—Tres estaciones para todo Berlín —había dicho Oscar en tono de crítica al entrar en la estación, señalando a la gran cantidad de personas que se habían instalado junto a la pared de azulejos blancos para pasar la noche. Los lugares más codiciados, es decir aquellos que ofrecían la menor superficie de ataque a jóvenes borrachos y demás matones, hacía tiempo que estaban ocupados. Muchos de aquellos que ni siquiera habían acudido al refugio, o que habían sido rechazados por tenencia de alcohol o drogas, falta de espacio o algún otro motivo, estaban tumbados sobre cajas de cartón aplastadas, bolsas de plástico o sobre el suelo desnudo, hacían circular una botella o un tetrabrik o intentaban dormir un poco.
Después de buscar un rato, Noah y Oscar se habían hecho con un sitio en el pasillo lateral de un paso peatonal, algo apartado de la entrada; un pequeño nicho entre el quiosco de prensa y un chiringuito móvil, ambos ya cerrados.
—Si hubiera sabido desde el principio que esta noche te apetecería pasarla en un refugio de animales, habríamos venido aquí directamente y nos habríamos asegurado un sitio mejor —seguía gruñendo Oscar diez minutos después. En ese momento estaban cubriendo el suelo con los periódicos que el quiosquero no había vendido durante el día y que había colocado junto a su puesto para la recogida de papel reciclable.
—¿Qué tiene de malo este lugar? —preguntó Noah al ver que su compañero no dejaba de protestar. Estaban tumbados lado a lado, Oscar junto a la pared. Al fin y al cabo allí hacía un calor agradable, en el nicho podían protegerse de la omnipresente corriente, y además los ruidos de las escaleras mecánicas y el vocerío de los borrachos llegaban muy amortiguados.
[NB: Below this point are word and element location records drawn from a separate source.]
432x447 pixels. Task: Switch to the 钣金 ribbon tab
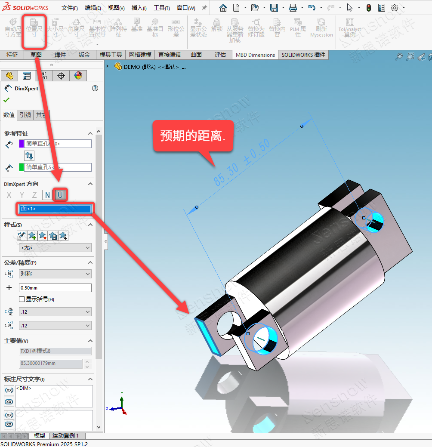[x=84, y=55]
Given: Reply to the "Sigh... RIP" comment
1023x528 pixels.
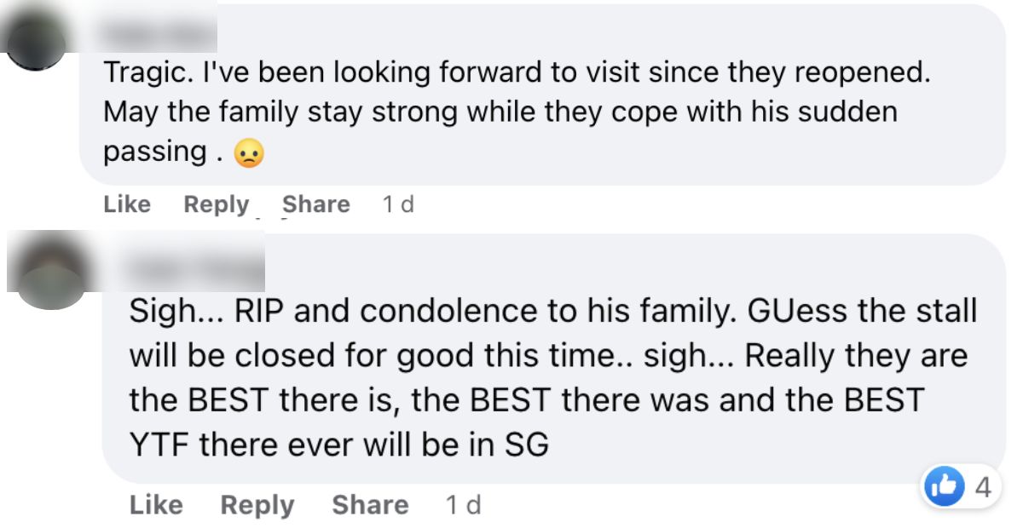Looking at the screenshot, I should pyautogui.click(x=257, y=505).
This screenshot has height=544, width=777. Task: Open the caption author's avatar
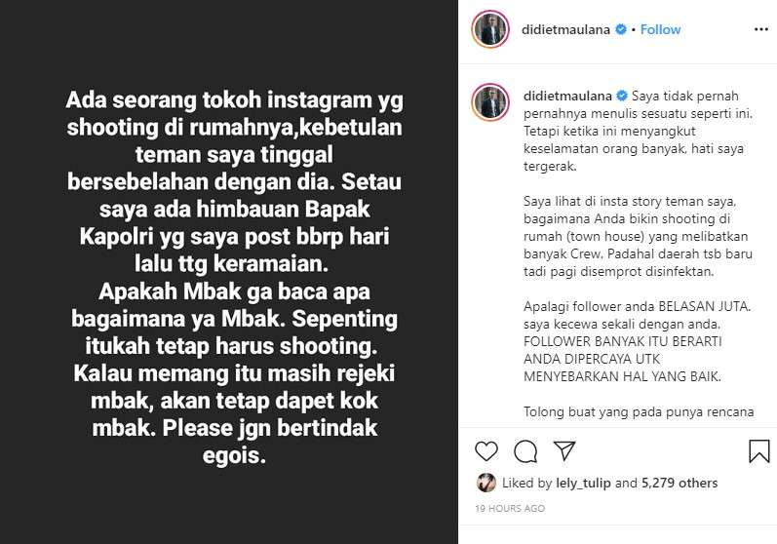(x=490, y=102)
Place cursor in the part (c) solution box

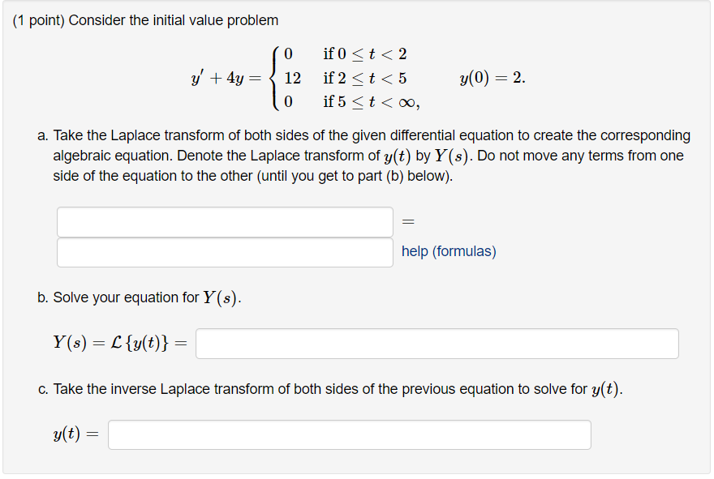coord(349,434)
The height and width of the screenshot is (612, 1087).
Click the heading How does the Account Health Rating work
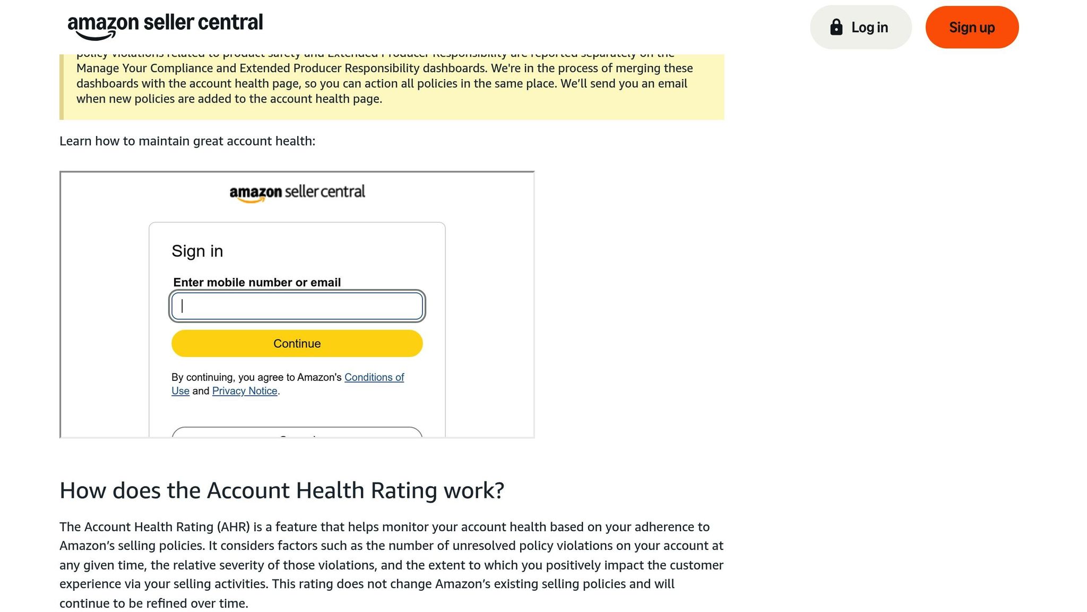tap(282, 490)
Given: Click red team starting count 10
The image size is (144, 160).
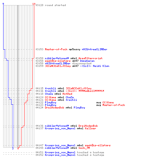Looking at the screenshot, I should [x=34, y=4].
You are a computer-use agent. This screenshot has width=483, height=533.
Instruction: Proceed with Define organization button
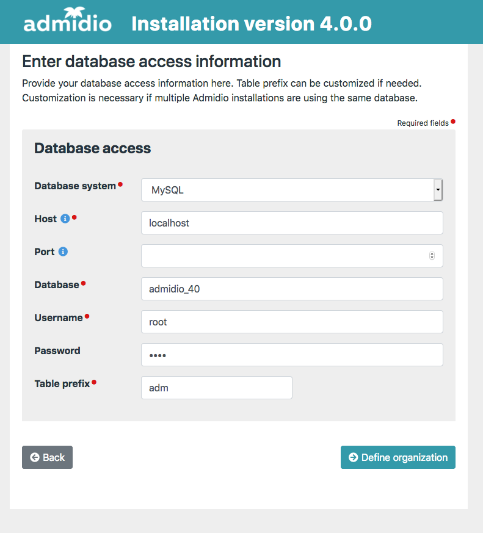398,457
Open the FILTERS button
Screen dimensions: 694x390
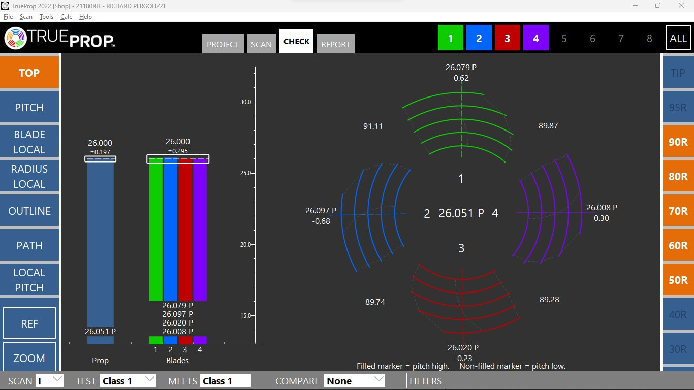(426, 381)
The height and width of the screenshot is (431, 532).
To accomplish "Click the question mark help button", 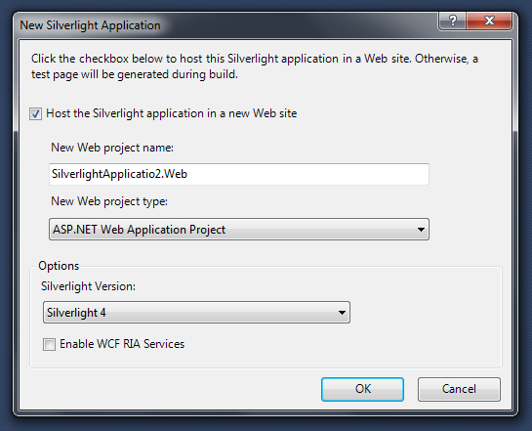I will click(x=453, y=22).
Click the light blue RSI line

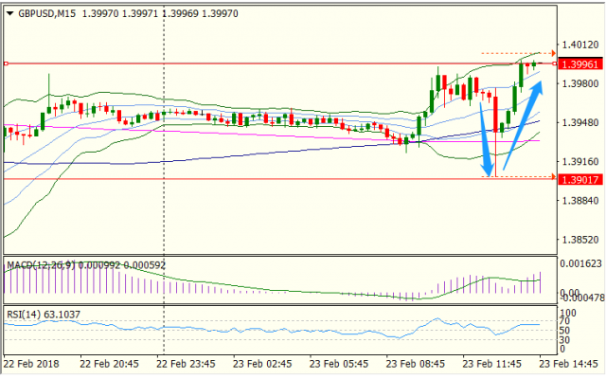pos(284,329)
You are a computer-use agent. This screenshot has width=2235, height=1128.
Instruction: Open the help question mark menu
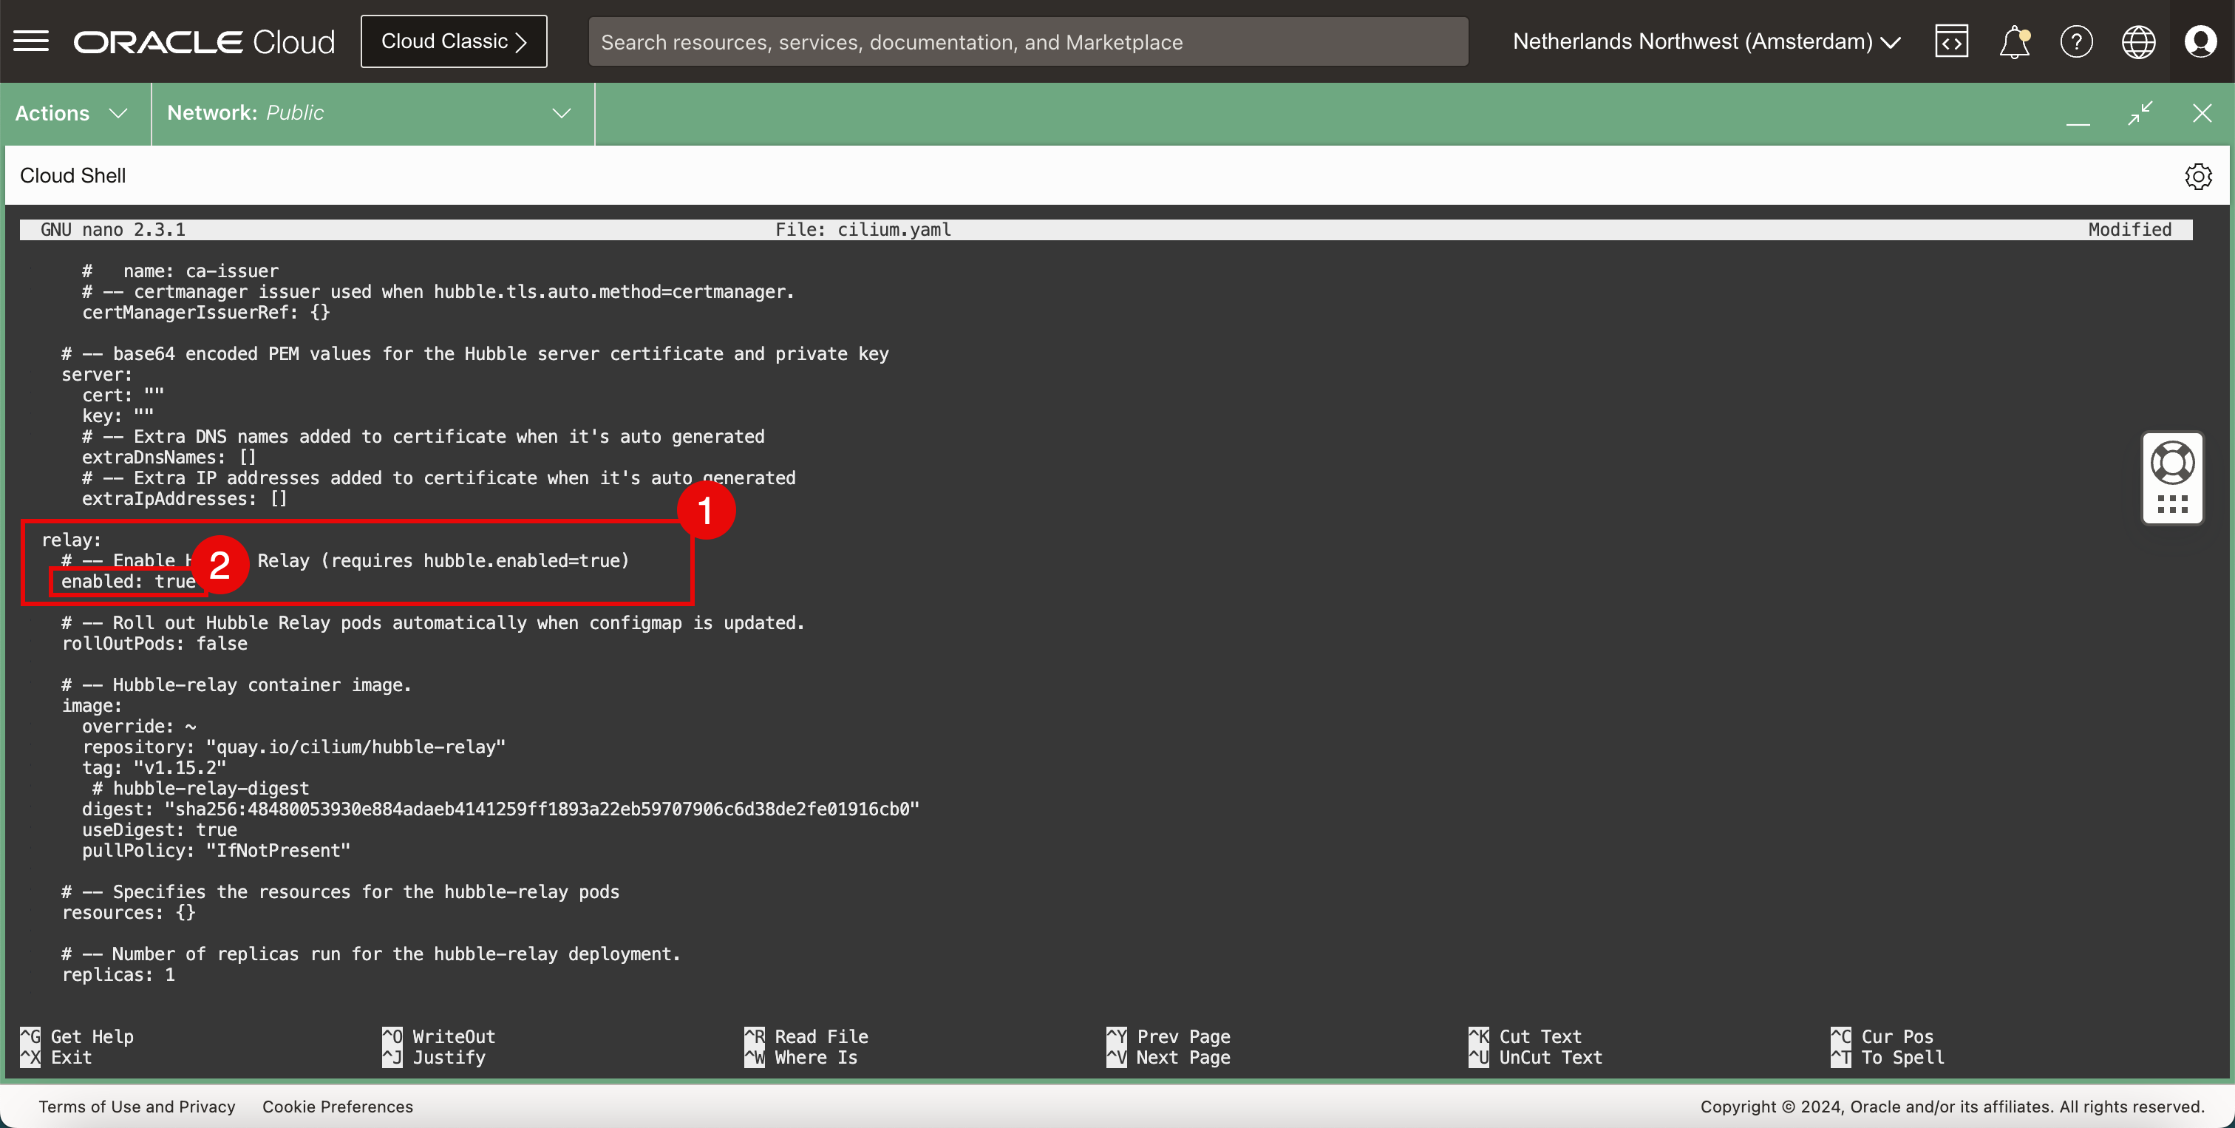click(2076, 42)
Solo el neón deslumbrante sobre su cabeza le dificultaría considerablemente conciliar el sueño.
—Aquí no hay cámaras —repuso Oscar.
Noah lo miró con expresión interrogativa.
—¿Y?
—Y por eso nadie verá si alguien alborota por aquí. —Para demostrarlo señaló, junto a la papelera, un teléfono público medio destrozado cuyo auricular colgaba del cable—. Y nadie te ayudará si alguien quiere quitarte algo. —Hizo una pausa—. O prenderte fuego.
—¿Prenderme fuego?
Oscar chasqueó la lengua.
—No me preguntes por qué —dijo, lacónico—, pero por alguna razón ahora está de moda rociar con gasolina a vagabundos dormidos y… —Movió el pulgar como si estuviera encendiendo un mechero. A continuación se quitó el gorro de lana y lo dobló, al parecer para emplearlo como almohada—. Por eso hay tan poca gente en esta zona. La mayoría tiene miedo, y es que a medianoche aquí se apagan las luces y entonces eres presa fácil. Pero de todas formas esto sigue siendo mejor que tener que dormir abajo, en el andén.
—¿Por qué? —preguntó Noah, que se disponía a abrir su mochila para comprobar cómo se encontraba Toto.
—Hoy es sábado. El fin de semana los críos siempre se vuelven locos. Especialmente los de buena familia. Solo en este mes ya han arrojado a dos de los nuestros a las vías, como prueba de valor. Lo triste es que han sobrevivido, no sé si sabes a qué me refiero. —Oscar se señaló las piernas e hizo con una mano ademán de serrar.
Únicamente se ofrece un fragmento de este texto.